Metropolitan Anthony is Chairman of the Department for External Church Relations of the Moscow Patriarchate. He served Orthodox dioceses in Rome and in Paris. (A metropolitan is a senior bishop).

This address was delivered on January 17, 2023. Given the increase in anti-Christian violence in Ukraine, we thought it important to share Metropolitan Anthony’s concerns and warnings.

Dear Mr. Chairman:

I thank you for the opportunity to speak at this high gathering. The Russian Orthodox Church, both independently and in cooperation with the other Orthodox Churches, the Roman Catholic Church, Protestant denominations and representatives of the world’s traditional religions, does as much as it can to protect the rights of believers throughout the world, especially Christians. At present we are extremely concerned about flagrant violations of universal and constitutional rights of Orthodox believers in Ukraine.

It is difficult to overestimate the peacemaking potential of religion and the Church in interstate and civil conflicts. Orthodox Christianity has for centuries provided a common spiritual and cultural basis for the lives of the peoples of Russia and Ukraine and could serve to restore mutual understanding in the future. But the very basis of such a dialogue is being undermined in Ukraine right now, where attempts are being made to destroy the Ukrainian Orthodox Church at the initiative of the Ukrainian leadership. The Ukrainian Orthodox Church is not a political, but a religious organization that brings together more than 12,000 communities and millions of Ukrainian citizens.

Metropolitan Anthony addressing the UN. Photo: Global Orthodox.
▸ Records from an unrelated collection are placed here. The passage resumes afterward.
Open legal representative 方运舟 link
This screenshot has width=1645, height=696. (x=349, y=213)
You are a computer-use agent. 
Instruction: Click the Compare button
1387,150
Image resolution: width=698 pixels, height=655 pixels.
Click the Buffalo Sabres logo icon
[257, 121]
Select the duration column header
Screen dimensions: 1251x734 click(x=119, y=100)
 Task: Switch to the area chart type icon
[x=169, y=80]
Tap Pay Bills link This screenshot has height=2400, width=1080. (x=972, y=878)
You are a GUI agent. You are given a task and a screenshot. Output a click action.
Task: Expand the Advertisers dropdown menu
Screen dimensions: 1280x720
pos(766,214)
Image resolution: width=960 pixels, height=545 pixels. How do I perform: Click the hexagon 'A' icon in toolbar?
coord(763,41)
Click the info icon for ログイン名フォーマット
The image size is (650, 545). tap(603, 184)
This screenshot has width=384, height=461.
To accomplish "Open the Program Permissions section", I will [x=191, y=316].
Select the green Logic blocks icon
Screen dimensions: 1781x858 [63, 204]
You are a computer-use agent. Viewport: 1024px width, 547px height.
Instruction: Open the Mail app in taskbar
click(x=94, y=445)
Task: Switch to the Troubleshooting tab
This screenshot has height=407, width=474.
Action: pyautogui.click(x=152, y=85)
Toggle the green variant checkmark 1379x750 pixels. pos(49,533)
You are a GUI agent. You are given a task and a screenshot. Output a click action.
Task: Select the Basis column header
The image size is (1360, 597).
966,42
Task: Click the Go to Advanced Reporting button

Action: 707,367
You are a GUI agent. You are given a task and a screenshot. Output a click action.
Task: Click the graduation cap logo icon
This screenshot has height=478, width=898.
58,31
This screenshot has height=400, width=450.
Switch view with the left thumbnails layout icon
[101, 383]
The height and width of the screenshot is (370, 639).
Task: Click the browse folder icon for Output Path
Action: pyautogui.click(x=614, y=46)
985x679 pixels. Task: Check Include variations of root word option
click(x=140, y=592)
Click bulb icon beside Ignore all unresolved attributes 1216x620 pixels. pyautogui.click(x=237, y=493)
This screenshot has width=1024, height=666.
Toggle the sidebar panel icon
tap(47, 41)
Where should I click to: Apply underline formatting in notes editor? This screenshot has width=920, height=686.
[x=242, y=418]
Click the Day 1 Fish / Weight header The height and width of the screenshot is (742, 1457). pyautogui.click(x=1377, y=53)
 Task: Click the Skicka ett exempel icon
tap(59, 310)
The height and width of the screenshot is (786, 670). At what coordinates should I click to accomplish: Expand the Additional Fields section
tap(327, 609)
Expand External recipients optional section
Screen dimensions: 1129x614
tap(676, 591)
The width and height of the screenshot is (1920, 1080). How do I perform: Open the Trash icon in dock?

On December 2022, the National Security and Defense Council of Ukraine issued a decision, the actual purpose of which is to limit the rights of communities of the Ukrainian Orthodox Church. The state body adopted a number of measures that include instructing the government to prepare a draft law on “the impossibility of activities in Ukraine of religious organizations affiliated with centers of influence” in Russia—in fact, we are talking about banning the Ukrainian Orthodox Church, although its governing center is in Kiev, not in Moscow, and it is administratively independent of the Russian Orthodox Church; intensification of counterintelligence “activities” of Ukrainian special services in relation to the Ukrainian Orthodox Church; depriving the Ukrainian Orthodox Church of the right to use churches of the most important historical monastery—the Kyiv Monastery of the Caves (Pechersk Lavra); introduction of so-called “sanctions” against its clergy.

On the same day, the decision was approved by a decree of Ukrainian President V.A. Zelensky; his subsequent decrees established the list of bishops of the Ukrainian Orthodox Church subjected to “sanctions.” “Sanctions” mean, among other things, the actual deprivation of rights to manage property in Ukraine.

Moreover, as reported by the Ukrainian media, a number of bishops of the Ukrainian Orthodox Church were subsequently deprived of Ukrainian citizenship by decree of President Zelensky, which will probably be used as grounds for their forced expulsion from the country.

Meanwhile, Article 25 of the Constitution of Ukraine states: “A citizen of Ukraine cannot be deprived of citizenship and the right to change citizenship. A citizen of Ukraine may not be deported from Ukraine.

Article 9 of the UN-sponsored Convention on the Reduction of Statelessness, to which Ukraine acceded in 2013, states: “No Contracting State may deprive any person or group of persons of their nationality on racial, ethnic, religious or political grounds.”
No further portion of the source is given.